Uma discriminação que acaba inibindo o próprio paciente de buscar auxílio. “A banalização do termo ‘depressão’ deve-se, principalmente, à Psicofobia, mas também à falta de informação correta sobre o tema. Quanto mais conseguirmos chegar à população com esclarecimentos sobre os transtornos psiquiátricos, melhor será a compreensão e maior a procura por assistência médica”, opina Geraldo da Silva.

De acordo com a OMS, cerca de 5,8% da população brasileira sofre de depressão – um total de 11,5 milhões de casos. O índice é o maior na América Latina e o segundo maior nas Américas, atrás apenas dos Estados Unidos, que registram 5,9% da população com o transtorno e um total de 17,4 milhões de casos.

A busca por ajuda

Revista Servioeste Saúde e Meio Ambiente A busca por ajuda Para a psicóloga Vera Regina Lignelli Otero, membro da Sociedade Brasileira de Psicologia (SBP), o organismo da pessoa deprimida vai deixando de produzir neurotransmissores como a...

Para a psicóloga Vera Regina Lignelli Otero, membro da Sociedade Brasileira de Psicologia (SBP), o organismo da pessoa deprimida vai deixando de produzir neurotransmissores como a serotonina, responsável, dentre outras sensações, pelo prazer. E como resposta a essa condição, perde-se, gradativamente, as capacidades de interagir, de se concentrar, de exercer algum cargo, de executar algum trabalho, do mais simples ao mais complexo. “Na medida em que a pessoa percebe o que está acontecendo com ela, não tem ‘força’ e não sabe como sair dessa situação, sua condição vai se agravando com a diminuição quase total do repertório comportamental, podendo chegar ao extremo de não querer comer, não querer tomar banho e, muitas vezes, querer morrer. É a constatação da própria incapacidade e incompetência para viver”, observa.

Mesmo assim, dados da OMS revelam que menos da metade das pessoas diagnosticadas no mundo – e, em alguns países, menos de 10% dos casos – recebe ajuda médica. As barreiras incluem falta de recursos, falta de profissionais capacitados e o estigma social associado a transtornos mentais.

Segundo o psiquiatra Geraldo da Silva, quadros mais leves, tanto de ansiedade como de depressão, podem ser tratados com psicoterapia ou com terapia medicamentosa, mas estudos apontam que a associação de ambos apresenta resultado ainda melhor. Casos mais graves são tratados obrigatoriamente com medicamentos, que levam algumas semanas antes de apresentar efeito. “Por isso, nada de abandonar o tratamento quando começar a se senti r melhor. Para todos os tipos de depressão e ansiedade, é necessário manter o tratamento por alguns meses mesmo após a melhora dos sintomas, o que evita recaídas”.

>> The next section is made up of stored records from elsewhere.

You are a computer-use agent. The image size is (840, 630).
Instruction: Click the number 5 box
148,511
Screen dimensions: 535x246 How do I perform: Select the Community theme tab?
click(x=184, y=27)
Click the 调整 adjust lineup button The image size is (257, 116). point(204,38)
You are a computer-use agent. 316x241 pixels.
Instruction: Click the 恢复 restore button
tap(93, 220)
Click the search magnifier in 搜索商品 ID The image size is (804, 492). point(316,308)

Foi com essa combinação de tratamentos que Fernando tem conseguido, como ele diz, “ter uma vida próxima do normal”. “Quando iniciei a terapia, tive muito medo do julgamento do próprio profissional quanto a minha situação. Mas me ajudou muito, principalmente com as técnicas de relaxamento e ressignificação dos fatos. Às vezes, o que temos é uma deficiência orgânica, e a medicação atua para equilibrar isso. O maior problema para quem sofre de depressão, é que ignoramos a doença por muito tempo. Geralmente pensamos que não tem nada de errado conosco, que esses pensamentos de autossabotagem estão certos. Então o obstáculo é não aceitar e achar que está no controle, quando na verdade não está”.

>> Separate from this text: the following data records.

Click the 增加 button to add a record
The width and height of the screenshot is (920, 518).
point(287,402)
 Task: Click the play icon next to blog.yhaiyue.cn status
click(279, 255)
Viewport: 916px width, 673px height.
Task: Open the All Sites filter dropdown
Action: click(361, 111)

Com a Terapia Cognitiva Comportamental, o garçom aprendeu a se autoanalisar, tentar enxergar fora de si e entender a situação em que está inserido. “Ajudou a controlar comportamentos que eram ‘gatilhos’ para as crises e aprendi a conviver com a situação. É difícil, só quem vive essa situação para saber como é. A primeira coisa é se conhecer e se aceitar. E autoconhecimento é um aprendizado constante”, reflete.

Aprendizado este que Fernando não cansa de buscar. “Como na Oração da Serenidade, comecei a aceitar o que não posso mudar na minha vida, que está além do meu alcance, e aceitar o meu passado e deixá-lo para trás. Foi um reaprendizado a viver. Estou reaprendendo até hoje. Tive um grande avanço, mas ainda tenho um longo caminho a percorrer. A depressão é uma doença cuja finalidade é te isolar do mundo, então você não pode alimentá-la. Eu alimentei a doença por muito tempo, agora não mais”, declara, vitorioso.